3. Problématique : un rituel utilisant la
pratique corporelle
Lors des AG étudiantes nous avons été
attentif à une question simple mais riche en indication quant aux
raisons de l'implication du manifestant : « qui a lu la loi ? ». La
première fois que cette question a été posée nous
étions à l'AG de Segalen où s'étaient
regroupés près de 400 étudiants. Une vingtaine de mains se
levèrent afin de répondre à la question.
L'expérience se renouvela en AG en Science puis en AG en Staps. A chaque
fois nous faisions le même constat, c'est-à-dire que peu de gens
avaient pris connaissance de cette loi. Pourtant, le nombre de manifestants
étaient bien plus important dans la rue que le nombre personne l'ayant
lu.
L'engagement des étudiants et des lycéens semble
aller au-delà de la simple manifestation contre la LRU ou contre la note
Darcos. En effet, pendant les manifestations étudiantes et
lycéennes nous posions la question du « pourquoi vous manifestez ?
» à différentes personnes et beaucoup de réponses
s'orientaient vers « ba, en fait, j'avais pas cours aujourd'hui » ou
bien « j'aime bien manifester » aussi « je sais pas trop ... je
crois que c'est contre une loi ». Ces réponses semblent nous
indiquer que la participation à un événement commun se
suffit à lui-même pour mettre en action les individus.
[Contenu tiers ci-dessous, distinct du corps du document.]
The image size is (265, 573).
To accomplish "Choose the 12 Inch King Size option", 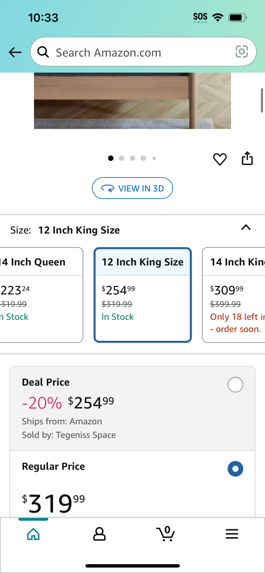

Dès
lors, l'utilité de mettre son corps en mouvement sur le bitume brestois,
si l'on ne connaît même pas les raisons concrète de la
manifestation, ne correspondrait il pas à une célébration
collective ?
Ce travail a pour ambition de questionner
l'instrumentalisation du corps qui semble conditionnée par un rite,
c'est-à-dire que l'activité corporelle d'un individu serait un
vecteur permettant de défendre des revendications lors d'une
célébration collective qui est le mouvement social.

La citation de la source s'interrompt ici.